Enter John Bender. While Bender had started off as simply a grab for attention from her quibbling parents, it soon became apparent that he was much more than that. Reforming John Bender would become Claire's personal Fix-Her-Upper, the challenge that would bring fulfilment to her otherwise vacuous life. And she loved him for it.
Despite initial misgivings about Bender, Claire's conservative parents came round to the young man, admiring his 'organic entrepreneurial spirit' and it wasn't long before the couple was happily married. Claire studied PR and encouraged John to enrol in a community college course in business studies. When he wavered with his software design idea, she pushed him forward.
She was also successful in her own right. Upon graduating, she entered into a big-name PR firm and managed several big accounts during the early '90s, including for Sega, Pepsi Max, and Janet Jackson. She voted Clinton in '92, purely out of respect for his rapport with the common man, but swung right in 2000, under the influence of her husband's anti-tax, small government crusade.
By 2008, Claire's talent for PR had started to get noticed by the right people in Washington. When she received a call to help out a struggling Hilary Clinton in the race against Obama to secure the Democratic nomination, Claire couldn't refuse.
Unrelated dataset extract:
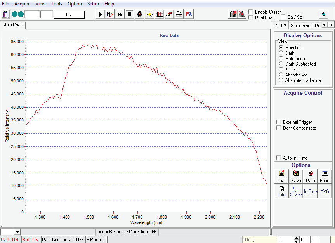Open the Acquire menu
This screenshot has width=335, height=243.
(x=23, y=4)
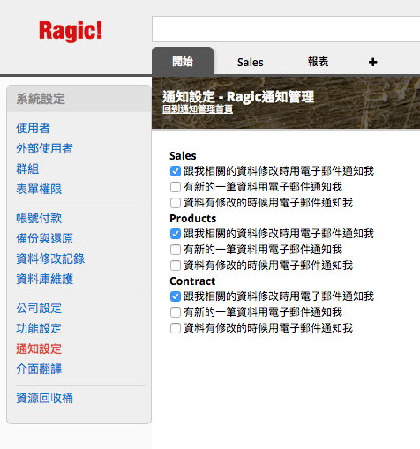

That fall she came up with her best idea yet – the infamous 'red phone' ad.
Despite Clinton's failed run at the presidency, Claire stayed in Washington and it wasn't long before she had made the seamless transition from Clinton to the other side of politics, recruited by the Koch brothers to work on strategies for undermining the Obama administration in the lead-up to 2012.
The focus of the site seems to be on characters from US and Australian TV, which leaves something of a gap in the market. What would Detective Inspector Jack Regan have made of members of the Met being bussed up to the Yorkshire coalfields to put striking miners in their place? Would Tom Good, having presumably ended the 1970s as a classic wooly Liberal, have ended up in the Green Party, or been seduced by New Labour? Would Alan B'Stard still be a Tory?